_Stored items_
- - - - -

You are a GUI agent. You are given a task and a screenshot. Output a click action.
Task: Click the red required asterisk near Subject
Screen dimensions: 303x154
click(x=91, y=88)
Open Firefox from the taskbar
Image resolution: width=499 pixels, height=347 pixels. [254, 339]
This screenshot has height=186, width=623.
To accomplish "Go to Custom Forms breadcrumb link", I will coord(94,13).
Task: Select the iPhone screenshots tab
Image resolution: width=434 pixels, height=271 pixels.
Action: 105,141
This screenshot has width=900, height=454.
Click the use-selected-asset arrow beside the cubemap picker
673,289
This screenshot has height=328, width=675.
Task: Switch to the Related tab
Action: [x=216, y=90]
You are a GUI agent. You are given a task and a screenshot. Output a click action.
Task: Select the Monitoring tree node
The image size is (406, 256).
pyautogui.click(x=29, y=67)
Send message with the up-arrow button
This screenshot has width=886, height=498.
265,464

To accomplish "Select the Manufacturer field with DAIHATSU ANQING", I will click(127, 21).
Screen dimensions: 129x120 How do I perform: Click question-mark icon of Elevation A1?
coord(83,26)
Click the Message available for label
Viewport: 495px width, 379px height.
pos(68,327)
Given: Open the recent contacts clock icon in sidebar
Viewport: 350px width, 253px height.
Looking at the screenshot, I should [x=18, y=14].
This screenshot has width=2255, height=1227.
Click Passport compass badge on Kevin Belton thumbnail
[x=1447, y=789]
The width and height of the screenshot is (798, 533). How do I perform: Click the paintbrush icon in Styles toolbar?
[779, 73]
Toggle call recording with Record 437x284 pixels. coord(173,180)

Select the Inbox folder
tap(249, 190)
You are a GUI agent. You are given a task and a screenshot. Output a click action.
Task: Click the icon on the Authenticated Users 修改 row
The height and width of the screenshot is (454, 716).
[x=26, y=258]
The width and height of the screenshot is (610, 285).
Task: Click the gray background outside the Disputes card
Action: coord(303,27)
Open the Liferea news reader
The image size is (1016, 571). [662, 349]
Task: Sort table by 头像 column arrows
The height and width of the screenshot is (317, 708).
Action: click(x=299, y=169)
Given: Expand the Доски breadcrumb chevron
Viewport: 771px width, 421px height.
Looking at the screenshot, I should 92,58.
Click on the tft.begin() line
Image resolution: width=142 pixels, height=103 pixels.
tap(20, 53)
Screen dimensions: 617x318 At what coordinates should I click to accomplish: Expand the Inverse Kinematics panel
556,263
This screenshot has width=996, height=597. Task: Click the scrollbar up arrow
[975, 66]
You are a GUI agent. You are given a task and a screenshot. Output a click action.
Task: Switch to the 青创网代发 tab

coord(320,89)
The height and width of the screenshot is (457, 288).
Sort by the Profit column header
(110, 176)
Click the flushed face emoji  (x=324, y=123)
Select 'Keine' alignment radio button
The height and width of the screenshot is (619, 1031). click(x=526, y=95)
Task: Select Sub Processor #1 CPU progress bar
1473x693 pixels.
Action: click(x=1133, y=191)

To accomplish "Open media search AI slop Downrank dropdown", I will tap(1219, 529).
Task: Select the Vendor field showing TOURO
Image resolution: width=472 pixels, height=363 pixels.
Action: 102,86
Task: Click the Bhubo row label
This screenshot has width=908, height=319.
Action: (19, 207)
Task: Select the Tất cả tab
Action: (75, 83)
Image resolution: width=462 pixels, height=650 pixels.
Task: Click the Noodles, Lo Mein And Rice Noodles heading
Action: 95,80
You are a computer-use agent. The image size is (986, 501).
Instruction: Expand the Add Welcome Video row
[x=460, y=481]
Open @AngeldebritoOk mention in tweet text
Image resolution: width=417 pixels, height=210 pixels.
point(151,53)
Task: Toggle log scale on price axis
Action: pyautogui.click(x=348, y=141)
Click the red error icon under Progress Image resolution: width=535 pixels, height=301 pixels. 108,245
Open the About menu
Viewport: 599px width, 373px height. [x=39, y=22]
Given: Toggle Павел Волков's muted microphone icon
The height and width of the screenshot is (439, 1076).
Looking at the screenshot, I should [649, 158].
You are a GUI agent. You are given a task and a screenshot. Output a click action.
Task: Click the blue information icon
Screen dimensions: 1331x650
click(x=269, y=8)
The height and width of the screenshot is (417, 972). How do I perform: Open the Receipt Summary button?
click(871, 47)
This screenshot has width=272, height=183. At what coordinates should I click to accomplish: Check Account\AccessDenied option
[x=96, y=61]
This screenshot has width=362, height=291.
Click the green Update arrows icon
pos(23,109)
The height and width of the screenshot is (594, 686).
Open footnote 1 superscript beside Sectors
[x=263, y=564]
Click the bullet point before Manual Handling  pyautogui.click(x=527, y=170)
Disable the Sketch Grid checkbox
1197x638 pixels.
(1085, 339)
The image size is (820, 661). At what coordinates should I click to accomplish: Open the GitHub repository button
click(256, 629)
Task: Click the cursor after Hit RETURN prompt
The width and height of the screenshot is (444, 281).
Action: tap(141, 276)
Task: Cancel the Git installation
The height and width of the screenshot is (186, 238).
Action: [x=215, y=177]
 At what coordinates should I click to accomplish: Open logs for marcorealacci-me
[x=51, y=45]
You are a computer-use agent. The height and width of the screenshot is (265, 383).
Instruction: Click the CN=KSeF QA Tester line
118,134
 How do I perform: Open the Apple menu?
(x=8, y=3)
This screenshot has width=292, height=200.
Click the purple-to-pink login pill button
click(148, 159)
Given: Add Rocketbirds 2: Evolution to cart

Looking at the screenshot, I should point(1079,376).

- - - - -

Only the final stretch of the entries above is needed: print exactly the lines from the line containing "Task: Cancel the Git installation" through the last one.

_RESPONSE TO THE TASK_
Task: Cancel the Git installation
The height and width of the screenshot is (186, 238).
Action: [x=215, y=177]
 At what coordinates should I click to accomplish: Open logs for marcorealacci-me
[x=51, y=45]
You are a computer-use agent. The height and width of the screenshot is (265, 383).
Instruction: Click the CN=KSeF QA Tester line
118,134
 How do I perform: Open the Apple menu?
(x=8, y=3)
This screenshot has width=292, height=200.
Click the purple-to-pink login pill button
click(148, 159)
Given: Add Rocketbirds 2: Evolution to cart

Looking at the screenshot, I should point(1079,376).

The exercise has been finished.